Identification of Key Genes in Colorectal Cancer Regulated by miR-34a

Abstract

BACKGROUND The aim of this study was to screen the molecular targets of miR-34a in colorectal cancer (CRC) and construct the regulatory network, to gain more insights to the pathogenesis of CRC. MATERIAL AND METHODS The microarray data of CRC samples and normal samples (GSE4988), as well as CRC samples transformed with miR-34a and non-transfected CRC samples (GSE7754), were downloaded from the Gene Expression Omnibus (GEO) database. The differently expressed genes (DEGs) were identified via the LIMMA package in R language. The Database for Annotation, Visualization and Integrated Discovery (DAVID) was used to identify significant Gene Ontology (GO) terms and pathways in DEGs. The targets of miR-34a were obtained via the miRWalk database, and then the overlaps between them were selected out to construct the regulatory network of miR-34a in CRC using the Cytoscape software. RESULTS A total of 392 DEGs were identified in CRC samples compared with normal samples, including 239 upregulated genes and 153 downregulated ones. These DEGs were enriched in 75 GO terms and one Kyoto Encyclopedia of Genes and Genomes (KEGG) pathway. At the same time, 332 DEGs (188 upregulated and 144 downregulated) were screened out between miR-34a transformed CRC and miR-34a non-transfected CRC samples and they were enriched in 20 GO terms and eight KEGG pathways. Six overlapped genes were identified in two DEGs groups. There were 1,668 targets of miR-34a obtained via the miRWalk database, among which 21 were identified differently expressed in miR-34a transformed CRC samples compared with miR-34a non-transfected CRC samples.
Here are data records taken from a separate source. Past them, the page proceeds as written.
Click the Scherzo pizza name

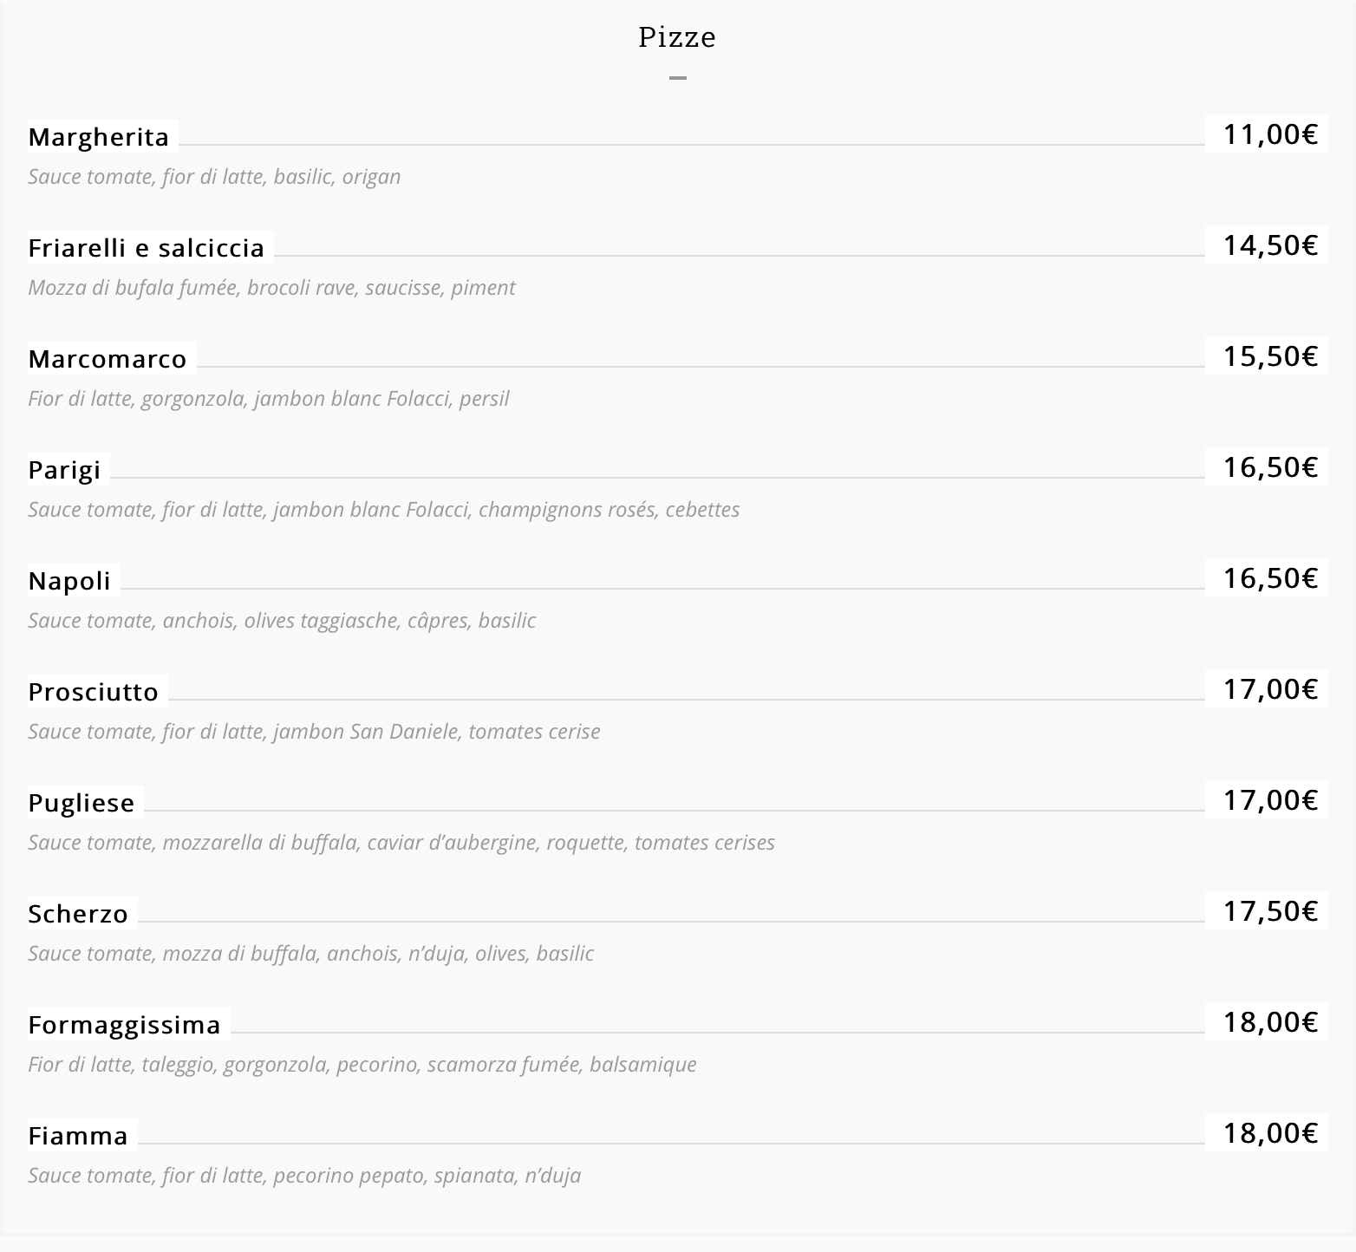coord(78,914)
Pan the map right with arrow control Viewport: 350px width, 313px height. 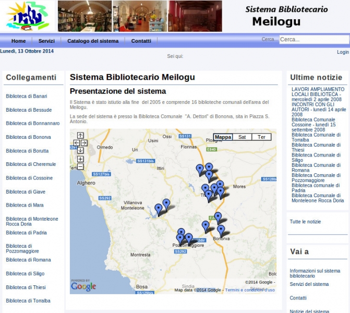84,143
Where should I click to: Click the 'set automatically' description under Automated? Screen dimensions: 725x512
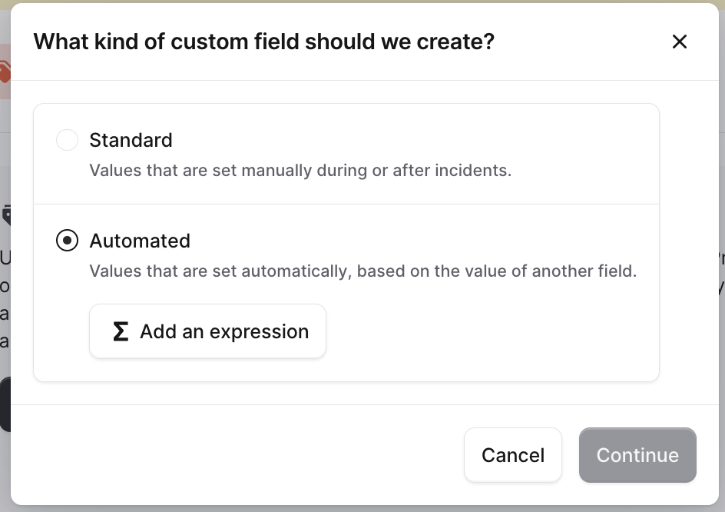coord(363,271)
Two regulatory networks of miR-34a in CRC within these two groups of overlapped genes were constructed respectively. CONCLUSIONS Pathways related to cell cycle, DNA replication, oocyte meiosis, and pyrimidine metabolism might play critical roles in the progression of CRC. Several genes such as SERPINE1, KLF4, SEMA4B, PPARG, CDC45, and KIAA0101 might be the targets of miR-34a and the potential therapeutic targets of CRC.

Figure 1

The DEGs change trend (A, B) and hierarchical cluster analysis of samples (C, D) in the data set of GSE4988 (A, C) and GSE7754 (B, D). Colors in the heat map represent for different gene expression level. Based on DEGs-1, CRC samples and normal samples were classified to different clusters (C). Similarly, miR-34a transformed CRC samples and non-transfected CRC samples were classified to different clusters according to DEGs-2 (D).

Figure 2

The top 10 GO terms for which the DEGs-1 (A) and the DEGs-2 (B) were enriched.

Figure 3

Regulatory network between miR-34a and the overlapped DEGs. Genes in A were the overlaps between DEGs-2 and the targets of miR-34a, well genes in B were the overlaps between DEGs-1 and DEGs-2.

Figure 4

The mRNA expression levels of ERPINE1, KLF4, SEMA4B, PPARG, CDC45 and KIAA0101 in miR-34a group and control group. * meant p<0.05, *** meant p<0.001.